Mais si la relation à un parent est trop toxique, il est préférable de la couper de façon très concrète pour se protéger de façon temporaire ou définitive. Cela ne veut pas dire exclure la personne. Des mots comme “je te laisse avec cette blessure mais tu seras toujours mon père et pour ce qui m’a manqué, je m’en occupe” ou “pour le moment, j’ai besoin de temps pour revenir vers toi”. Des phrases comme “quoiqu’il se soit passé, tu resteras toujours ma mère” permettent à chacun de reconnaître le lien du vivant qui les relie tout en reconnaissant la problématique ce qui permet de prendre une distance.

Se désidentifier, dans un tel cadre, signifie que nous devenons conscients de vivre le destin d’un autre alors que çà ne correspond pas à un choix conscient et délibéré : de l’aveuglement nous passons à la lucidité. Nous réalisons que les traumatismes vécus par nos parents agissent sur nous.
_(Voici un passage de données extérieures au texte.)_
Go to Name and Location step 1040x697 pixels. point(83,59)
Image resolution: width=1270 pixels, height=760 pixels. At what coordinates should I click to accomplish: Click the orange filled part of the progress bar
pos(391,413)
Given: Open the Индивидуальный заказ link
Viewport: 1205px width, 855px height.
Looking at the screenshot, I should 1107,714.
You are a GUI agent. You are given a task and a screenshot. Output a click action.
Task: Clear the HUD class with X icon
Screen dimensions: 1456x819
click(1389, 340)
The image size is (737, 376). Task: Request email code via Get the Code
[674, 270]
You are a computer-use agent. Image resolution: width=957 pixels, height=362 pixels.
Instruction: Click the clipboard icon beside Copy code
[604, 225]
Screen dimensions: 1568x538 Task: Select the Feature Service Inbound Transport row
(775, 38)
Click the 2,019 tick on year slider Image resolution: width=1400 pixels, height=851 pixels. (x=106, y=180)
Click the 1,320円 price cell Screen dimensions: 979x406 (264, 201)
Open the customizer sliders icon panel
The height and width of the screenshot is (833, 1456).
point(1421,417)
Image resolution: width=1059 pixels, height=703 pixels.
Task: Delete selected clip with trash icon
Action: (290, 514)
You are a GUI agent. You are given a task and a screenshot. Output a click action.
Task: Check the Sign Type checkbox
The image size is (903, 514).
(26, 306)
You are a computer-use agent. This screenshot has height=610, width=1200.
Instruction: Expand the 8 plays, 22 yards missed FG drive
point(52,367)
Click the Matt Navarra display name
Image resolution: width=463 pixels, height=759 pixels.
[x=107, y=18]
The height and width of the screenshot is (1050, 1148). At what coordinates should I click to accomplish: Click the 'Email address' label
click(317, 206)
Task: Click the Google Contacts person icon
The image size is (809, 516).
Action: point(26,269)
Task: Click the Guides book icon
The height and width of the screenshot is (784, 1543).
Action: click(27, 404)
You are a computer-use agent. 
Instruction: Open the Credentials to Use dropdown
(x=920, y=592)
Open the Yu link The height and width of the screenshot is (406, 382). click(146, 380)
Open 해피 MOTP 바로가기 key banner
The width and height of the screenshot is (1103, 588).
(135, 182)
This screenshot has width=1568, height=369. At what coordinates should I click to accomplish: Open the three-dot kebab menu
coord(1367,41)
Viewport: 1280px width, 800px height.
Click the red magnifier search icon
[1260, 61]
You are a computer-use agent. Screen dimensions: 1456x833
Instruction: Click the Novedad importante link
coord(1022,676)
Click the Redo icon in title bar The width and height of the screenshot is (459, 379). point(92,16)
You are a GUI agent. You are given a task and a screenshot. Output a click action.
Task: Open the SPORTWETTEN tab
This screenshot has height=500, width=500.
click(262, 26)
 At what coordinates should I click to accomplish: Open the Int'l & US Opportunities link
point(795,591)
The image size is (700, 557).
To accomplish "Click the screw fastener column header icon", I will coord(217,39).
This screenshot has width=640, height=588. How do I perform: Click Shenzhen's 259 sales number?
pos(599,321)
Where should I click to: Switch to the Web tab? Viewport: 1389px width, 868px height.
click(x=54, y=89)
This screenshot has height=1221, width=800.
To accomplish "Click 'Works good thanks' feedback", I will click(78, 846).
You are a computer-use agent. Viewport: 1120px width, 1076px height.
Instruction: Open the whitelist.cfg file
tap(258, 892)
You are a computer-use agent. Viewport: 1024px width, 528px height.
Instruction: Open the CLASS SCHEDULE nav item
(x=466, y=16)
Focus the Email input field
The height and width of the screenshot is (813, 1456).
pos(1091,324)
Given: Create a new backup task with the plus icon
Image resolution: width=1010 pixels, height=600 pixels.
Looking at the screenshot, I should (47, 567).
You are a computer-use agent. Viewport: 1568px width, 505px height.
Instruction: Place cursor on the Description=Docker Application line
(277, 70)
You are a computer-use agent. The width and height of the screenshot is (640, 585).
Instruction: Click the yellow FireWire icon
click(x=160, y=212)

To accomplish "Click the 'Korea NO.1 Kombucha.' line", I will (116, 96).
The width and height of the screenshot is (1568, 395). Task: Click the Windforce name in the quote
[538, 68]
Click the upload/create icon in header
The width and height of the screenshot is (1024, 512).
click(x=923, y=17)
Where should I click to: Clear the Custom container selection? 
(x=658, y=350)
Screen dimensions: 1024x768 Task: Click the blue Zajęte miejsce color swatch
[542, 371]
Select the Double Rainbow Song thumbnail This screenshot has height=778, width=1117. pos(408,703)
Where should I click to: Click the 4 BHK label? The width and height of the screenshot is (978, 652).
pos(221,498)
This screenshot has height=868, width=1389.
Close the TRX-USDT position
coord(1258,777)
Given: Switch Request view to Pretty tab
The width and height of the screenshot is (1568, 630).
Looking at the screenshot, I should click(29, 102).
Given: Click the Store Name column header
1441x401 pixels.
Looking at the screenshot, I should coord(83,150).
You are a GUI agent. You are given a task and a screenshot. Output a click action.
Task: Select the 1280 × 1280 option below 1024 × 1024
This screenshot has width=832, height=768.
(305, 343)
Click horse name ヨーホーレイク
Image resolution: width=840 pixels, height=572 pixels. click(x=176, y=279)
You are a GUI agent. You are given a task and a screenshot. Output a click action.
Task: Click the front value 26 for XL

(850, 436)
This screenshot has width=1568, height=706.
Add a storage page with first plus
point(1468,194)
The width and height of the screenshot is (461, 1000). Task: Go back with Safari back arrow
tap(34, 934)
Nous réalisons l’inutilité de nos actions, attitudes, intentions et faisons le lien avec nos douleurs actuelles, nos échecs, nos propres sabotages qui vont parfois jusqu’à mettre en danger notre existence, créant ainsi de nouvelles perturbations  pour notre système et plus particulièrement nos enfants. Nous prenons conscience que notre mort, notre maladie, nos faillites ne répareront rien ni ne soulageront la douleur vécue par un membre de notre famille. Faire face à ce qui est, accueillir les traumatismes vécus par nos ancêtres permet de s’en retirer et d’intégrer ces histoires. C’est aussi faire le deuil d’illusions. C’est faire le deuil de la toute puissance du petit enfant. Seule la confrontation avec le conflit amène une prise de conscience qui nous sort de cette transe hypnotique dans laquelle nous étions. Et c’est évident que cela peut demander un peu de temps.

Pour en sortir, nous devons parfois utiliser des procédés qui grossissent la transe comme faire coucher la personne identifiée avec les morts afin de la réveiller, tellement elle est sous l’emprise aveugle de la conscience familiale, privée de son libre arbitre. Elle est enchaînée au clan et à ses pertes ce qui l’empêche de tisser un lien nourrissant où elle prendrait le bénéfice de la vie qui lui a été transmise, malgré tout.